Property experts present contrasting outlook on Australian market

Panellists at a high-level property lunch in Sydney yesterday presented contrasting views of the Australian economy and the post-election outlook.

Two of the three property market experts at yesterday’s Australia-Israel Chamber of Commerce function had recently arrived here from overseas. Both were very bullish, saying that the Australian economy compared very favorably with those of the United Kingdom and the US.

In contrast, local property developer Lang Walker, the executive chairman of developer Walker Corporation, said that Australian business confidence was low due to political instability and a lack of job security.

Susan Lloyd-Hurwitz, the Managing Director of listed real estate group Mirvac, has spent many years working overseas. She contrasted Australia’s GDP growth rate of 3% with that of the UK, which was 0.3%.

There are a lot of opportunities for people to carry assets given the strong economic fundamentals, Ms Lloyd-Hurwitz said. The unique transparency of the local property market was one of the qualities that gave “developers confidence to deploy certain amounts of capital.”

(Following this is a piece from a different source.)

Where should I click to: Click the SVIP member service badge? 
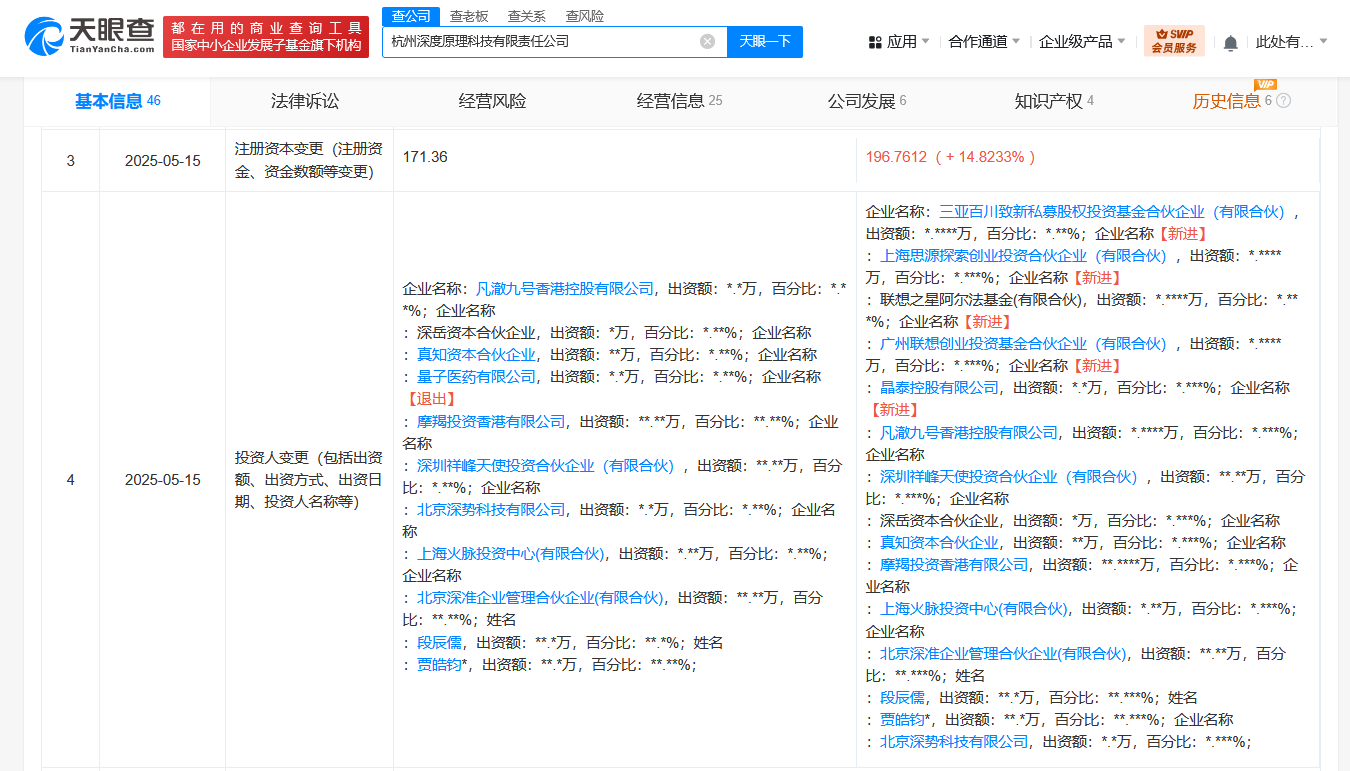(1174, 41)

The third member of the panel, American Bill Powell, recently relocated from New York to become the CEO of Brookfield Australia. Brookfield’s parent company, based in North America, is a global asset manager focused on property, renewable power and infrastructure with over $175 billion of assets under management.

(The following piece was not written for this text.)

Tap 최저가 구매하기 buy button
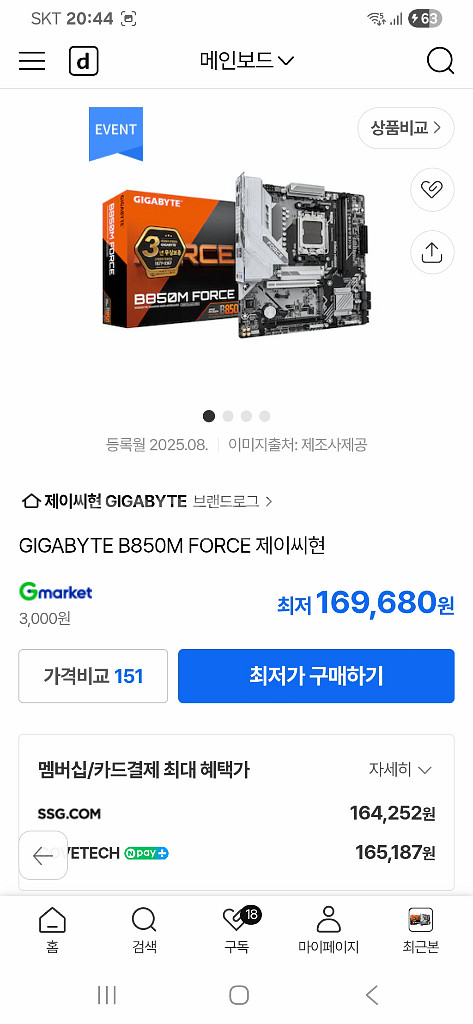This screenshot has height=1024, width=473. (316, 676)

Mr Powell said he was “shocked with the negativity” around the local economy, as we had a “great GDP, low unemployment, low CPI and banks that were well capitalized.”

Other advantages were a strong fiscal outlook and the presence of an educated workforce with capital to invest, he said.

By way of contrast, Mr Walker said that this country needed foreign workers because the work ethic of young Australians was lacking. On top of this, the government had recently “virtually doubled” the wages of apprentices, making them too expensive for many employers to hire, he said.

The 67-year-old executive chairman of property development company Walker Corporation, who was last year estimated to be worth be worth $2.1 billion, went on to say that “in the old days, the training process took three to five years and you were paid a little bit more each year. That’s not the case now, it’s too expensive.”

His statements are not quite right, however. Last month the Fair Work Commission increased the wages of first-year apprentices from $304 to $400 a week, to reflect the fact that most apprentices are now school leavers.

Mr Walker also said that although, as a nation, we are “burdened by regulation”, his recent dealings with the Queensland bureaucracy, which has been slashed by Premier Campbell Newman, had been extremely positive. His latest approval from the Queensland Land Titles Office had taken only one day, he said.

A total of 800 people attended the lunch, which is one of the most popular events in the AICC calendar.